Unidentified Participant: So towards, this JPY68 billion, do you think that this number is achievable?

Tetsuya Shigeta: Yes. Your understanding is correct. Thank you very much.

Unidentified Company Representative: Thank you very much. Next question, please.

Unidentified Participant: Thank you very much. Can you hear me?

Unidentified Company Representative: Yes.

Unidentified Participant: Thank you for the presentation. There’s one question. If it’s regard to LNG, the profit increase seems to be large. In Slide 14, if you take a look at that, the cost and volume, cost declined, but volume seems to have increased. So can you explain more about this? At the December, after — maybe after Q3, the drain pipeline impact may have increased your handling. And energy price included in Q3 and there is a delay in the recording or time delay. Is that the reason why energy has been increased?

Unidentified Company Representative: Well, IR Head, Konishi will explain.

Hideaki Konishi: With regard to Energy volume, the first one is MEPAU. It has been performing as quite well. And [indiscernible] gas field, the on land — onshore gas field is being developed and is going to be launched, in June. But, no shelf liquefaction capacity is going to be utilized. But increasing production ratio has not been done, but we will procure gas in domestic market. And then, we are expecting this liquefied ones. And the recent, oil field is also performing well. So those are the main factors behind increasing volume. And as with regard to cost, generally speaking, the upstream business, E&P, business, partially development has been delayed. So exploration cost has been delayed in timing. And so exploration cost has been improving.

And also Abu Dhabi, Adgas (ph), LNG, maybe this was mentioned already, but capacity — CapEx plan had been made in originally, but it has been reconsidered and the CapEx has been declined. And so that would give us more funding for dividend. So that has been — those are the main factors behind this.

Unidentified Participant: Thank you very much.

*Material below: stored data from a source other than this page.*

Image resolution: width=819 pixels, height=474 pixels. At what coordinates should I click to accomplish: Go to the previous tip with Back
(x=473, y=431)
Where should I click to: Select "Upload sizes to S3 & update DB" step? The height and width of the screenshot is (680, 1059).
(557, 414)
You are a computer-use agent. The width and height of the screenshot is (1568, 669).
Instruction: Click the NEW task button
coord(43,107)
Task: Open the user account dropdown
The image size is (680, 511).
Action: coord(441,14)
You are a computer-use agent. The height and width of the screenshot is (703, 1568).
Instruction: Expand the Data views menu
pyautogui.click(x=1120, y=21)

So this base profit or energy rated base profit, increased because of those factors that you just mentioned. Is that true?

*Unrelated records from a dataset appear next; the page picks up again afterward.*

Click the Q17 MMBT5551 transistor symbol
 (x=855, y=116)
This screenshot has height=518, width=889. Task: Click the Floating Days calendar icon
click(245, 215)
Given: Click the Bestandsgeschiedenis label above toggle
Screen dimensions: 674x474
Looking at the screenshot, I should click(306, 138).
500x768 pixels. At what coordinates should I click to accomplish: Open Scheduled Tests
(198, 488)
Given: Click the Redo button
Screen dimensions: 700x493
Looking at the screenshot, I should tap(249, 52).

Hideaki Konishi: Well, in terms of, volume, yes, that’s right. Basically, those are related to volume and cost. Yes. This has been classified, but there might be some base profit, other factors. But as for energy rated base profit, the main factor is trading, profit and dividends, the combination of those two. And as you can see the numbers, relatively big dividend is incorporated or posted in the third quarter. And in the full year forecast, in the fourth quarter with regard to trading a profit, there is expectation that there is going to be, as quite a number of profit from trading. Thank you.

Unidentified Participant: And that is, all the hands we see at the moment. Anybody else with a question? If you have a question, please click the raise hand button to let us know. Thank you very much for the question. Next question, please.

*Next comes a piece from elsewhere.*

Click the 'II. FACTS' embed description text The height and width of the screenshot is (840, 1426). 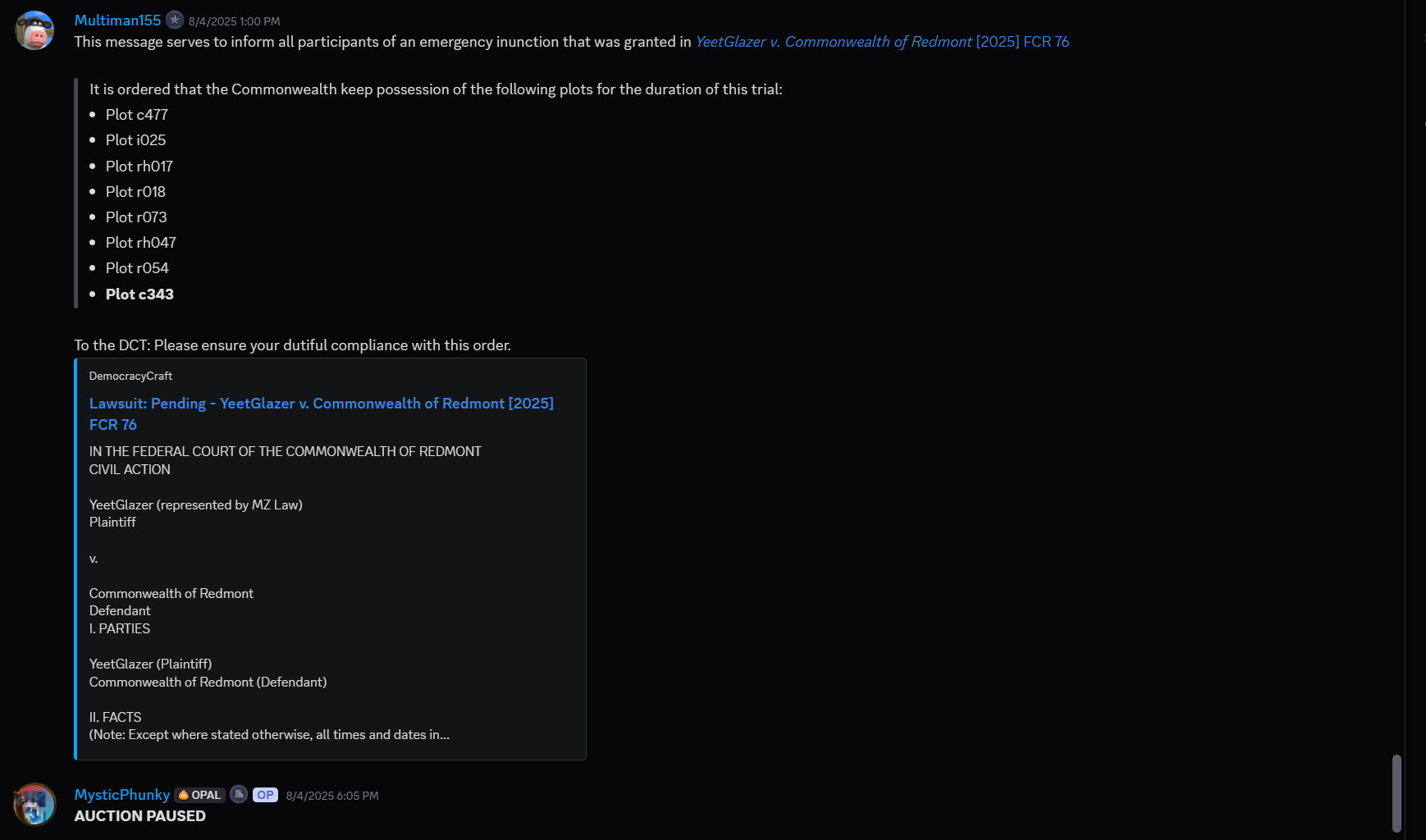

Unidentified Participant: Yes. I’d like to ask one question. This is a question regarding investment on Page 8. You said that, you will be making efforts — continuous efforts to realize projects with scarce, large scale investment opportunity for growth, so leveraging years of experience and expertise. So can you explain further what you mean by this?

Tetsuya Shigeta: Yes. As you can see on Page 8, there are no other hints that we can give you regarding these opportunities for growth, but I hope that, we will make more efforts going forward so that we’ll be able to give you more information on a short term. Thank you.

Hideaki Konishi: Any other questions? No more questions. And it seems that there are no further questions. I would like to conclude Q&A session even though we’re early a bit. But there’s announcement of IR event as you have received our email on March 14, Friday from 04:00 in the afternoon. Sustainability response to climate change and natural capital is going to be the topic of this IR event, and there will be online streaming. So I hope you can participate and thank you very much for joining us today.